Actor Paul Douglas Got His Big Break By Being Fired

Paul Douglas and Janet Leigh in the 1951 baseball movie Angels in the Outfield. In a hotel room, Janet is wearing a coat and smart hat and has turned away from Paul with a pensive look on her face. Paul wears slacks and a white dress shirt and has his hands at his sides, looking past Janet.
Paul Douglas and Janet Leigh in Angels in the Outfield (1951)

The nicest Christmas present Paul Douglas ever received was a neat little typewritten notice informing him that two weeks from date his services would no longer be required.

For he walked right out of radio station WCAU in Philadelphia, where Santa Claus brought him the odd gift, into the offices of the Columbia Broadcasting System, and there, in the short space of a year, won his way into the front rank of big league radio.

For the average individual, being fired at any time would be pretty tough, but being fired on Christmas would be a catastrophe. But catastrophes are never catastrophes for Paul Douglas. He's had plenty of them in his brief career -- more perhaps at the age of 26 than fall to the lot of the average mortal in a normal lifetime -- but he's always been able to laugh them off.

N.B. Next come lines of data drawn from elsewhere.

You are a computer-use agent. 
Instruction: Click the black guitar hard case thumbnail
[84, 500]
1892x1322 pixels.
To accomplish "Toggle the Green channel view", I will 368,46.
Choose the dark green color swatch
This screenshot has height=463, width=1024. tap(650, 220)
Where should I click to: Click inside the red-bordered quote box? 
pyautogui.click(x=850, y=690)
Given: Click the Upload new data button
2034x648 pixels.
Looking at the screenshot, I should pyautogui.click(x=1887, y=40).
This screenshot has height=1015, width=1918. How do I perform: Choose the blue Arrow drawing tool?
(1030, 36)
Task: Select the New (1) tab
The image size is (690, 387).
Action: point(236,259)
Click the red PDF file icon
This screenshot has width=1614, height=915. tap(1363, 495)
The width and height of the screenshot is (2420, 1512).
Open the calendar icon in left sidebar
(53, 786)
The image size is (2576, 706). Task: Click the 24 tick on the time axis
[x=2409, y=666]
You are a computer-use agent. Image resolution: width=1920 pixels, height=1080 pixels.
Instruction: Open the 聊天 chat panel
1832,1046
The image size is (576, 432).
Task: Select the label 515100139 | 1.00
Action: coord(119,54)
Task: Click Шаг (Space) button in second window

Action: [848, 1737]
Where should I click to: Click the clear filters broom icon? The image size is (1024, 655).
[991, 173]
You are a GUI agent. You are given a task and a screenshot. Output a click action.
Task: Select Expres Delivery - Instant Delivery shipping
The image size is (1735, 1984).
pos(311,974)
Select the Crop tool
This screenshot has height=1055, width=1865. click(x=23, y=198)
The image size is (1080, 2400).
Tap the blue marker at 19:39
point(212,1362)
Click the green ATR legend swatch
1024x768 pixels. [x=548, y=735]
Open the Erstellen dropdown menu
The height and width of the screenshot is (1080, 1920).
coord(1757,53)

Years earlier he had scraped up carfare to Philadelphia and wandered into the studio of WCAU. He'd never had any radio experience, but he did get an audition, and landed a job on the announcing staff of the Quaker City station then and there.

In no time at all, he was WCAU's star announcer, attested to by the fact that when a new $5 million slaughterhouse was opened in Philadelphia, and WCAU was entrusted with the job of broadcasting the two-hour dedication ceremonies, Douglas was given the assignment.

If you have never dedicated a slaughterhouse, you have no idea what a tough job it is to keep things zipping along for two hours. But just when it began to appear that the final hour of the dedication would develop into one hour of silence in respect to the ill-fated cattle, the mayor of Philadelphia hove in sight.

Douglas seized upon His Honor eagerly, and explained that the going was getting pretty rough, and the mayor responded with a one-hour address of the general subject of Forward Strides in City Dressed Meats which saved the day.

Under Douglas' direction, WCAU instituted the first sports period over the radio in Philadelphia. It soon won a tremendous following, and Douglas became widely known to sports fans. His inability to take seriously any of the current luminaries of the world of sports gave his daily column a spriteliness that won the young radio sports editor wide acclaim.

One night, when the sports world happened to be in the doldrums, and there wasn't much of anything to spend 10 minutes in saying, Douglas hit on the idea of presenting the entire period in satiric verse. So many requests were received for copies of the broadcast that it was necessary to have it mimeographed to satisfy the demand. Thereafter, when things were dull, he followed that practice, and WCAU's sports listeners came eventually to prefer dull days to busy ones.

There are times, Douglas says, when he wishes faintly he were back at WCAU instead of being one of the Columbia network's aces, just so he might be conducting that sports period again.

And in his specialty, sports, Douglas pulled a radio boner that made history -- and no one except Douglas himself ever noticed it.

Handling the broadcast of the Penn State-Notre Dame football game in Philadelphia, Douglas obtained a copy of the starting lineups from both coaches. However, Knute Rockne made a last-minute change in his plans and sent in a second string backfield to start the game, in place of the famous quartet of Brill-Savoldi-Schwartz-Carideo.

Douglas didn't hear about that, and for eight minutes of thrilling play, he proceeded blissfully ignorant to credit various members of the star backfield with one touchdown after another. It wasn't until Rockne sent in the regular backs, and the change was announced, that Douglas became aware of his error. But he went right on as if nothing had happened, and the station never received a single letter calling attention to the miscue.